You might not have noticed it from the headlines, but this year Oxfam has responded to more crises than ever before. Not megadisasters like Haiti’s earthquake in 2010, but the daily struggle for survival that has just got worse in places like the West African countries of the Sahel. The dearth of headlines may of course also be because much of the world has been preoccupied with its own problems – the Eurozone in crisis, China slowing down, and the US teetering on its fiscal cliff. Perhaps that is why the UN expects this year’s humanitarian appeals to end 2012 around 63% filled. That’s $3 billion of aid to save lives not given – no worse than last year, but significantly down from the pre-recession days of 2007, ’08 and ’09 when such appeals reached more than 70% of their targets.
This year, one crisis came on top of another – sometimes literally. Like northern Mali’s rebellion in April which has forced some 360,000 from their homes, including 160,000 seeking refuge in Mali’s impoverished neighbours. For – without even mentioning Syria – 2012 has not really been a good year for peace. Last week, the UN launched a review of its peacekeeping in Congo after its mission let rebels force 140.000 people from the city of Goma. According to Tariq Rieb, an Oxfam colleague in Congo, the UN’s performance fell ‘way short of what anyone would expect.’ And this only a month after another UN review slammed the UN role in Sri Lanka, where UN and other aid workers failed to do what they could to protect civilians in 2009.
Too many aid workers still think their responsibility ends with providing material necessities, while in many crises what people ask for, even more, is safety. Twenty years after we searched our souls in Bosnia for sending aid to the ‘well-fed dead’ – who nobody was protecting from murder and rape – we still have a long way to go.

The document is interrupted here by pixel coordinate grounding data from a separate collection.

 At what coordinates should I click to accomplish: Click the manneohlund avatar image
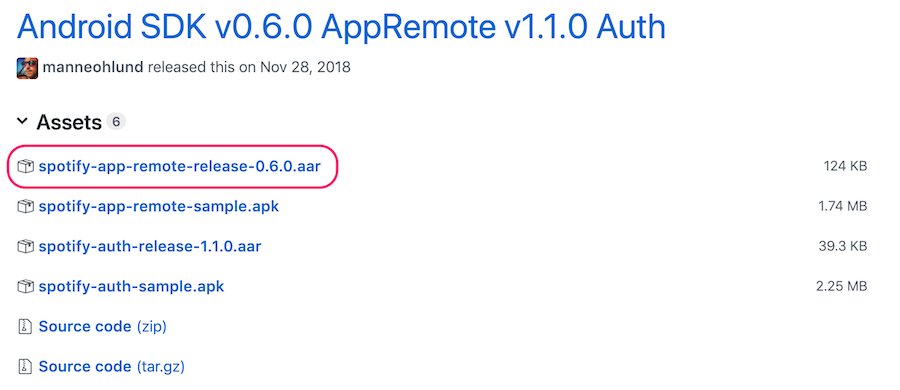27,68

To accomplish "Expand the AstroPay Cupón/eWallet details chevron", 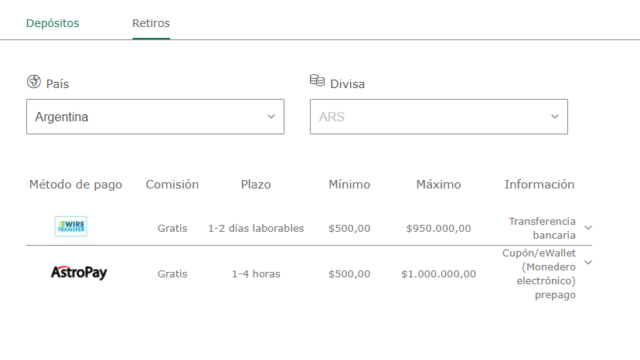I will point(588,262).
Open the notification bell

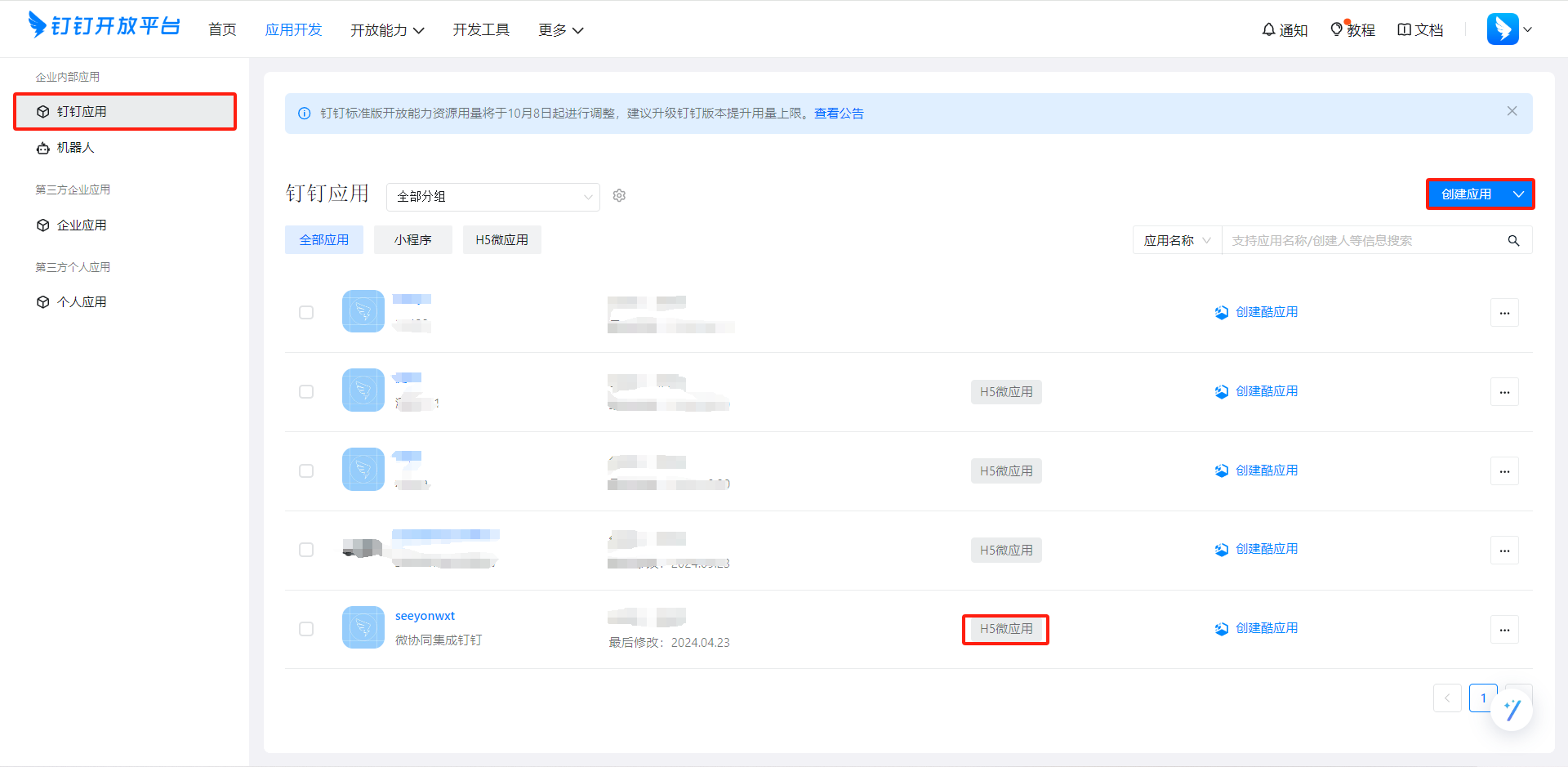1268,30
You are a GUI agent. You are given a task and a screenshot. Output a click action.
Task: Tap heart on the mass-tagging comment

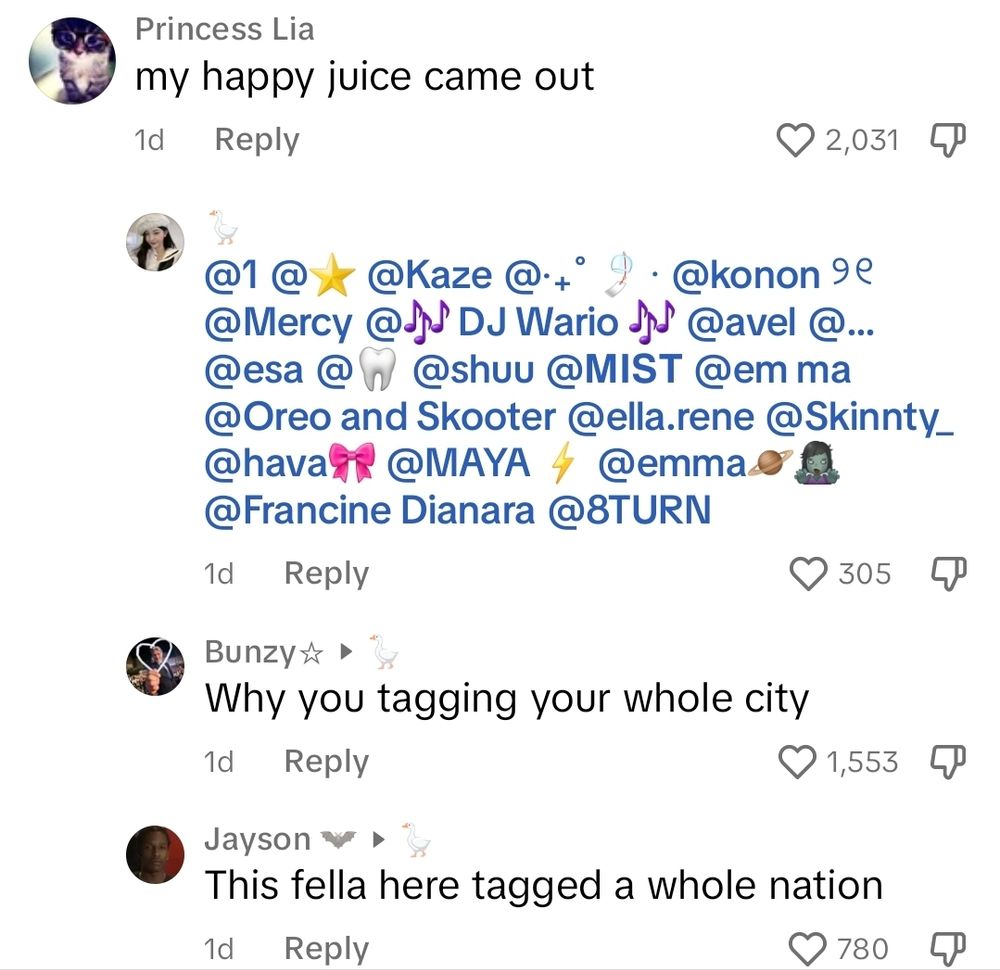pyautogui.click(x=809, y=573)
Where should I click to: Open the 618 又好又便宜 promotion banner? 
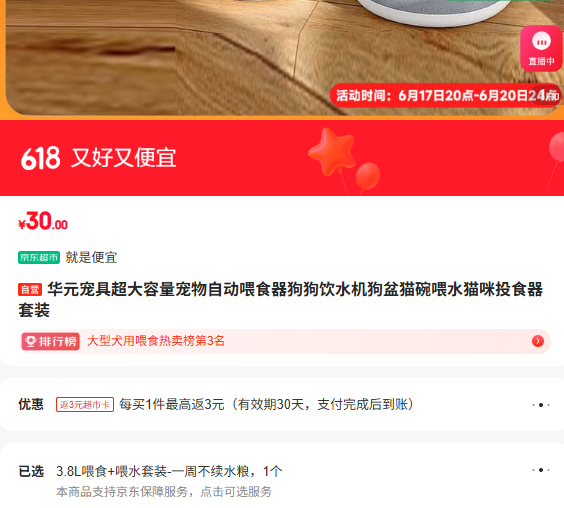pos(282,158)
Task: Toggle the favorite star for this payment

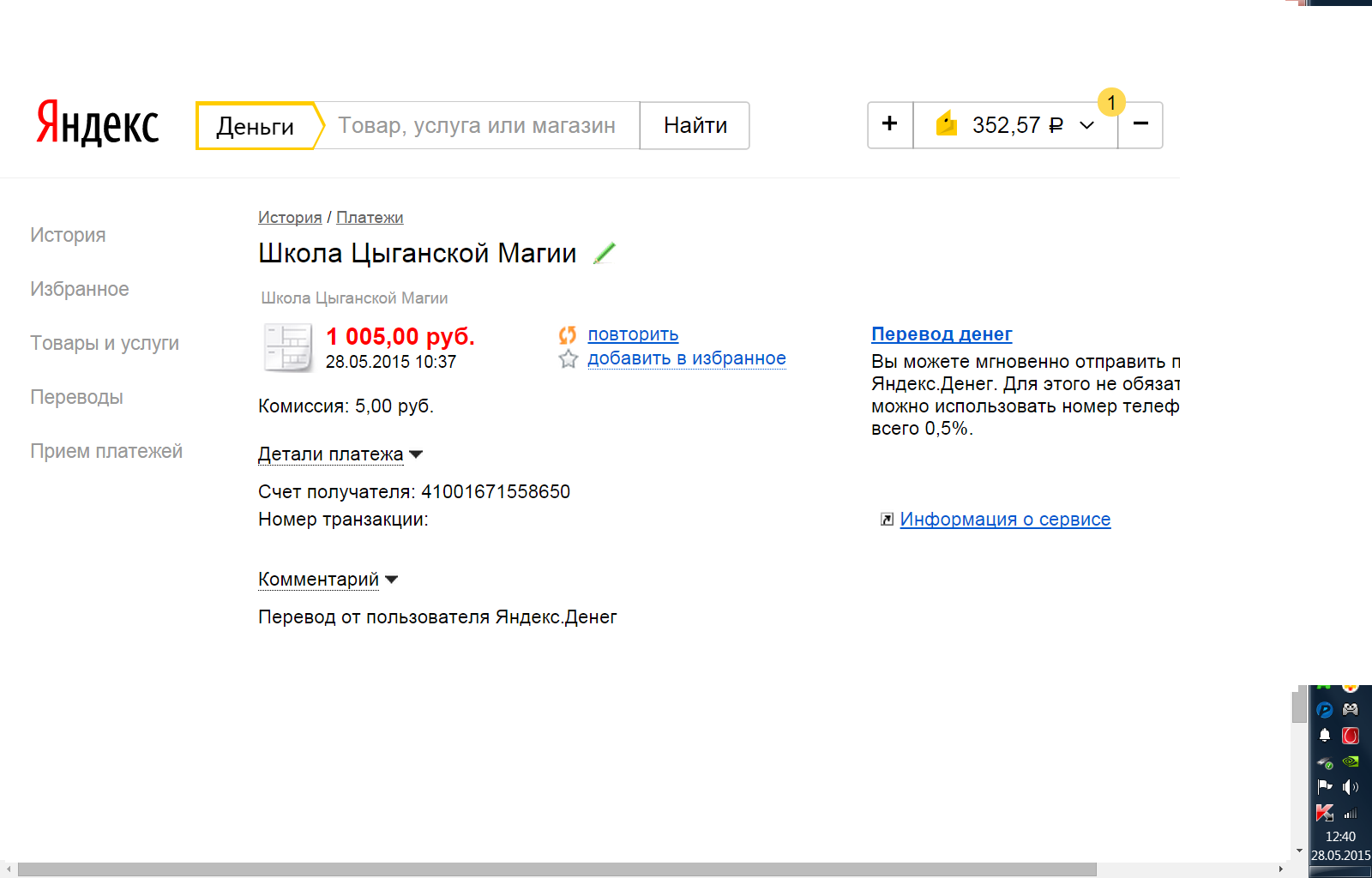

Although humanitarian aid has come on by leaps and bounds in quality and professionalism, the dilemmas of working in conflicts are proving more stubborn. While what has come to light in Sri Lanka and Congo should prompt a profound look at why the UN, including peacekeeping, is not better at protecting people from, to quote its founders in 1945, the ‘scourge of war’.

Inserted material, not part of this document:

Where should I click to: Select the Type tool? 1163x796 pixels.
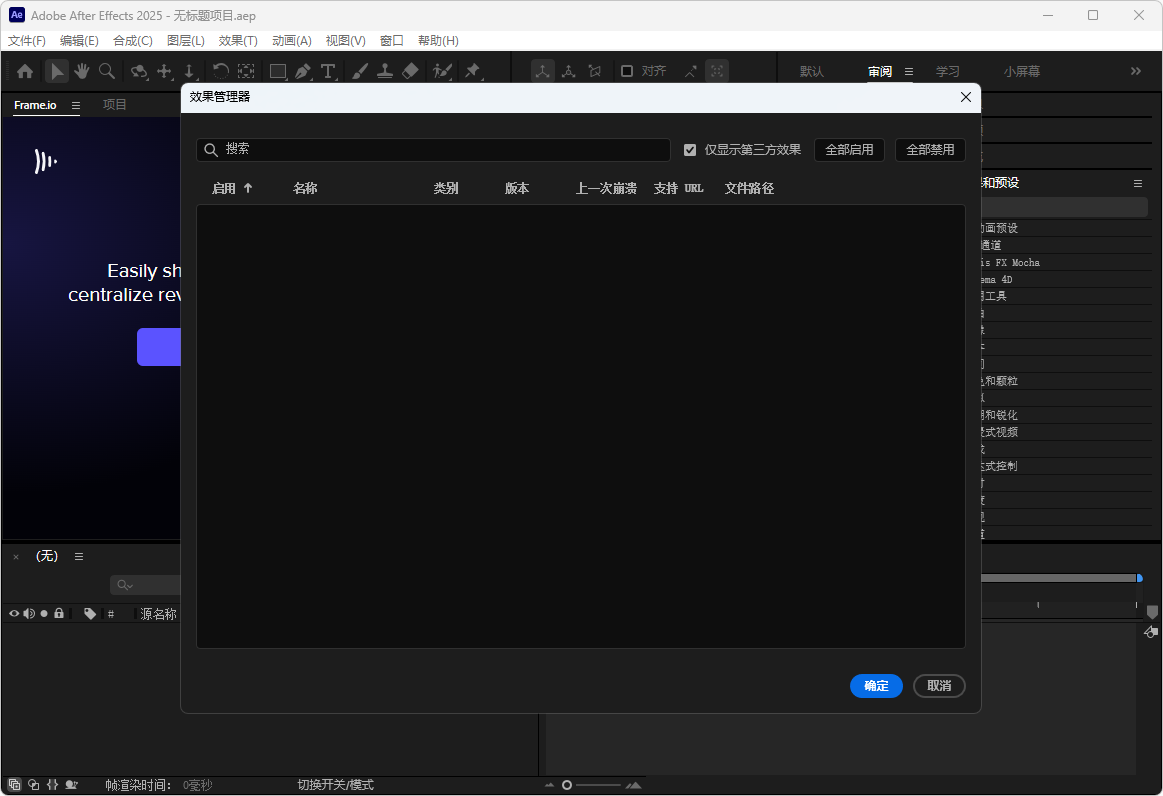point(328,71)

Not everything of course is so bleak. Gaza at least got a ceasefire. And in other humanitarian crises, there is a real sense that governments and organisations on the ground are getting better at coping with disasters. Tragically, this month hundreds were killed by Typhoon Bopha in the southern Philippines, but the local Humanitarian Response Consortium went immediately into action to get safe water to the stricken areas, and launch cash-for-work programmes so that families could buy food, clothing and shelter. The local authorities too were well prepared,
tangible proof of how the Philippines has built its national capacity to handle disasters since 2009.

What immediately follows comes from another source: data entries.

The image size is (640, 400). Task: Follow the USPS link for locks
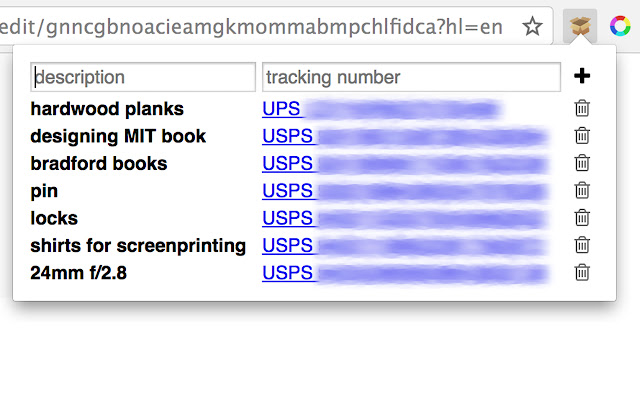405,218
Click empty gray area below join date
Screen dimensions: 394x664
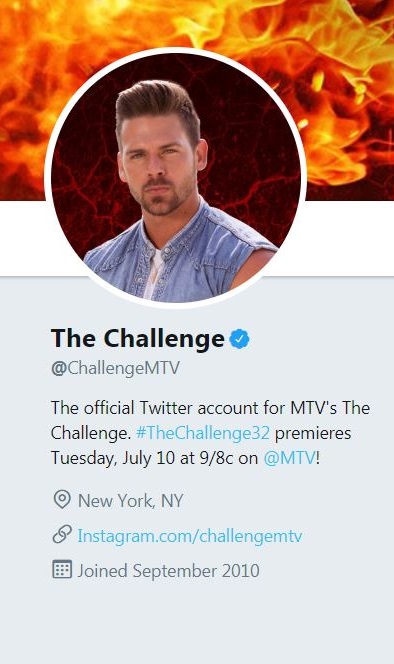pos(197,622)
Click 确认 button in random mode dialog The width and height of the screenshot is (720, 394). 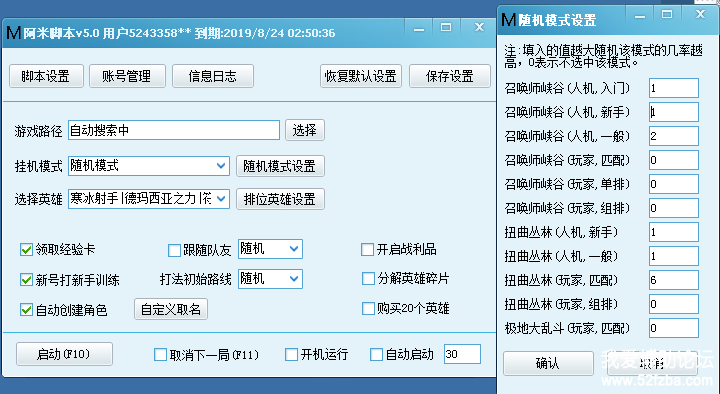548,363
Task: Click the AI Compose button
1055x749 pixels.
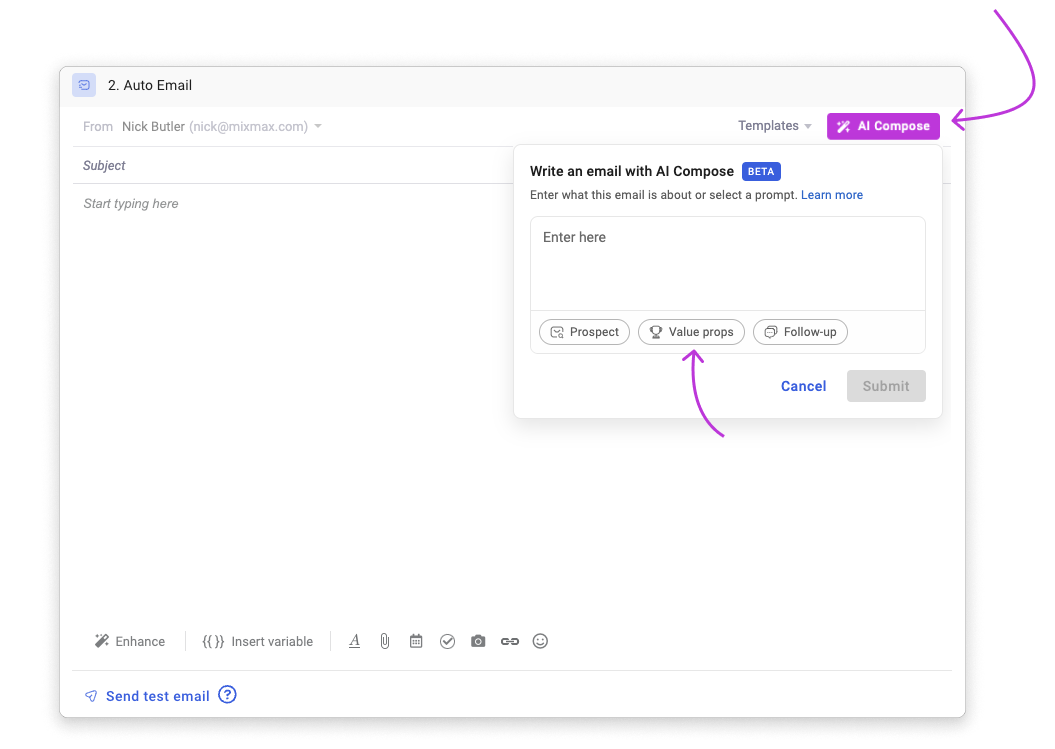Action: [883, 126]
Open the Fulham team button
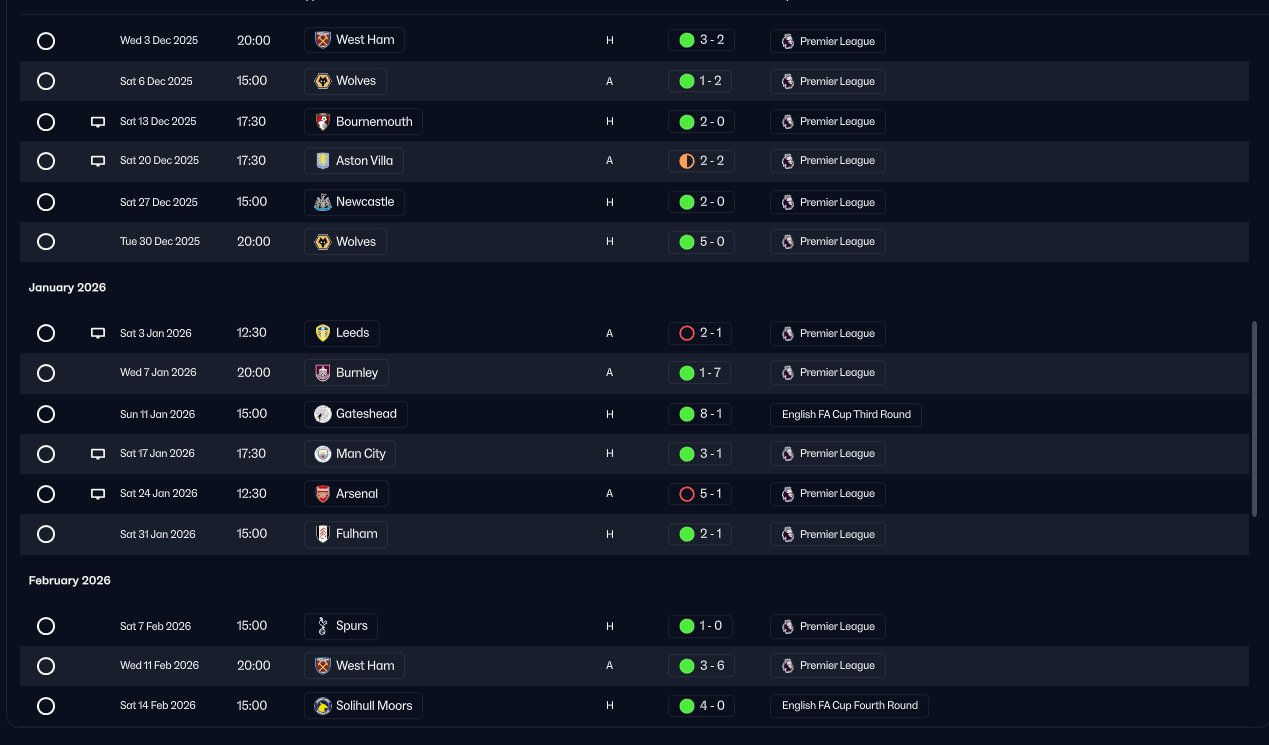Image resolution: width=1269 pixels, height=745 pixels. pos(346,534)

Just as well actually, because the Philippines, like so much of the world, is likely to see more such weather-related disasters in future. So it was not good that, a few thousand miles away in Doha, the world failed to agree much of anything at the latest talks on climate change. There was no big new commitment to cut emissions, while the earth continues, on its current trends, towards the 2C temperature rise that most scientists warn us about. If those trends continue, we can expect more climate-related disasters, and a lot more humanitarian need. And perhaps most worrying of all, coastal areas, like parts of Bangladesh, going under water – despite the progress that has been done to make them less vulnerable to disaster. In one part of south west Bangladesh, Oxfam is leading a consortium building 11,000 shelters, homes and latrines on plinths above flood levels. But if the world fails to tackle climate change, will that really help? We don’t honestly know. And because of that, this year’s greatest humanitarian disaster was probably in… Doha.